2026 Workshop: ML/AI applications in the MLT
Jiahui Hu
Jiarong Zhang
Wenjun Dong
Jordi Vila-Pérez
Recent advances in MLT observations and modeling lead to a rapid growth in data volumes, creating new opportunities for machine learning (ML) and artificial intelligence (AI) applications. This workshop will bring together observers, modelers, and data scientists to explore ML/AI approaches for MLT applications across data analysis, model development, and community tools. Topics include automated detection and characterization of waves and fine-scale structures, development of ML-ready datasets, data-model integration, and ML-based parameterizations in first-principles and whole-atmosphere models, as well as methods and tools from other disciplines with direct relevance to the MLT. The workshop aims to share recently developed and open source applications, foster collaboration across observational and modeling communities, and establish ML/AI as a community capability for future MLT research.
Wednesday, June 24, 2026, 13:30-15:30
Room 101
List of presentations to be updated.
While recent CEDAR activities have highlighted machine learning applications in the ionosphere-thermosphere (IT) system, comparable efforts in the mesosphere and lower thermosphere (MLT) remain less explicitly organized. The MLT combines distributed and heterogeneous observations, strong temporal variability, and increasing output from regional to global models, which together create challenges for conducting systematic and reproducible analyses using traditional approaches alone. A dedicated workshop will provide a focused discussion to connect ongoing but largely independent efforts, exchange practical experience, and identify shared needs for applying ML/AI to MLT datasets and models in ways that are consistent with established physics-based research.
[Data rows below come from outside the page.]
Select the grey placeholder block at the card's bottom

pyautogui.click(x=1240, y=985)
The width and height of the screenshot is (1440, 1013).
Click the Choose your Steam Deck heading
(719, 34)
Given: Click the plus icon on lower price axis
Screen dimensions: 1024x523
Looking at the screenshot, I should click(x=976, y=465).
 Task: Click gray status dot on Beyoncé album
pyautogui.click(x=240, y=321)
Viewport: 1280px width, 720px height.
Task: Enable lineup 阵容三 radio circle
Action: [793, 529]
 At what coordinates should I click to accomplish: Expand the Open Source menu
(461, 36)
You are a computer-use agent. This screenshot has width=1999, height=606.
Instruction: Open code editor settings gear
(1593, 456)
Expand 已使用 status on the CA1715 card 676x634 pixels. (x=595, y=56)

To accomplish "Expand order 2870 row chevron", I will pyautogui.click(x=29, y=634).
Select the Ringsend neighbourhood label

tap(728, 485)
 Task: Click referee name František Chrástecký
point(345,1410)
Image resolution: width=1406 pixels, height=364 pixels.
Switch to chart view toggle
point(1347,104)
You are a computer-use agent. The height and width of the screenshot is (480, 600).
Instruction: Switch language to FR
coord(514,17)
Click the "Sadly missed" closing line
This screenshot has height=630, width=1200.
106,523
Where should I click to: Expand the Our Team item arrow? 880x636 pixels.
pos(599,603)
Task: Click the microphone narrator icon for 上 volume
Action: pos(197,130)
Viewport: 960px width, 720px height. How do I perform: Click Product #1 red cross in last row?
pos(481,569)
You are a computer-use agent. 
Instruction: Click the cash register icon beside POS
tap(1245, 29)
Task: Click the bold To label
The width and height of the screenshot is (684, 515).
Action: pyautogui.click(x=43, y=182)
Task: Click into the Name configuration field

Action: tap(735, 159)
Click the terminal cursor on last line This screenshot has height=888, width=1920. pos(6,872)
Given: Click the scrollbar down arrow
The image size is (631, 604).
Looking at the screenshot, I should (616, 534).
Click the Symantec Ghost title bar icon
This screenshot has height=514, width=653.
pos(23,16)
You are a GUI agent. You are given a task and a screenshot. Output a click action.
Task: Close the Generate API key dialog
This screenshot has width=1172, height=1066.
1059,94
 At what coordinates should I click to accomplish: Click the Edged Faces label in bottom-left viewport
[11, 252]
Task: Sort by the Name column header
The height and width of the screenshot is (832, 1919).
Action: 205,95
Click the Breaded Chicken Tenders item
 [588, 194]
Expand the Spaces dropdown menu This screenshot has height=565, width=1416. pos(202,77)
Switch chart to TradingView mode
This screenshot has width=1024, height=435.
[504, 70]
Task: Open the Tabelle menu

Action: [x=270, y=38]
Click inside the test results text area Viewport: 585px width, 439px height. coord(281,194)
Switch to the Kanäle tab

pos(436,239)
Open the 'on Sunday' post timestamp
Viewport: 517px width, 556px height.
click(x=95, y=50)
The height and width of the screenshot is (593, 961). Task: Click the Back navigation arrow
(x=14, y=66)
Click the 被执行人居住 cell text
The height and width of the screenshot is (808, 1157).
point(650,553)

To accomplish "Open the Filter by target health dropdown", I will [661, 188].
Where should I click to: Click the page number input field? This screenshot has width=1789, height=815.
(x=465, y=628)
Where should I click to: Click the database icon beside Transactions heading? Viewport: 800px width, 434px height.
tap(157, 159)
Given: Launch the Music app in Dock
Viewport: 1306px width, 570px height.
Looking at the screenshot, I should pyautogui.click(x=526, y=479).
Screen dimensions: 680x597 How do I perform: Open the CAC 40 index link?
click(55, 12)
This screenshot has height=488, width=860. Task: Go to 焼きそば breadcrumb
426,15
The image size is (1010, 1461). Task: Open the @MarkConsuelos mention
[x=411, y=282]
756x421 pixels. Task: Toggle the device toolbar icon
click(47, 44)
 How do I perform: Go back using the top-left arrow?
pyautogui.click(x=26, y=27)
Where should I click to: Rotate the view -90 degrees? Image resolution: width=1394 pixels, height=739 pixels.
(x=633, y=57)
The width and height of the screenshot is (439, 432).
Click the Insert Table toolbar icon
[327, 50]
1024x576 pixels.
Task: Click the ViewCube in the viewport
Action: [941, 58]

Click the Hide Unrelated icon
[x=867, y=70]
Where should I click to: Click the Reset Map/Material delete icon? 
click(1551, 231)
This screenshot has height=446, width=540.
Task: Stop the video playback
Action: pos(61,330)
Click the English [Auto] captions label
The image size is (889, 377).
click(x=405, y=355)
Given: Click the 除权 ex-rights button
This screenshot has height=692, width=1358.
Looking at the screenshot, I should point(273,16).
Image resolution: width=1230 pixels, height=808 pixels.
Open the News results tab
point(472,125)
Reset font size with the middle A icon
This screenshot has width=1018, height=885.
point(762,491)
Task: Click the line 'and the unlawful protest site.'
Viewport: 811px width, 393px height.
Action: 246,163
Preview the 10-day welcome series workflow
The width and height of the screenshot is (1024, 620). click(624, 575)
At the same time, the rapid growth in data volume and model resolution is making scalable and automated analysis strategies increasingly important for the CEDAR community. ML/AI offers a pathway to complement existing methods by enabling efficient feature identification, consistent long-term statistics, and transferable analysis workflows across instruments and models. By bringing together observers, modelers, and data scientists, this workshop will help define common practices for ML-ready datasets, promote open and reproducible tools, and foster new collaborations. These outcomes will support the development of ML/AI as a shared community capability for future MLT studies and strengthen links among currently fragmented activities within the CEDAR community.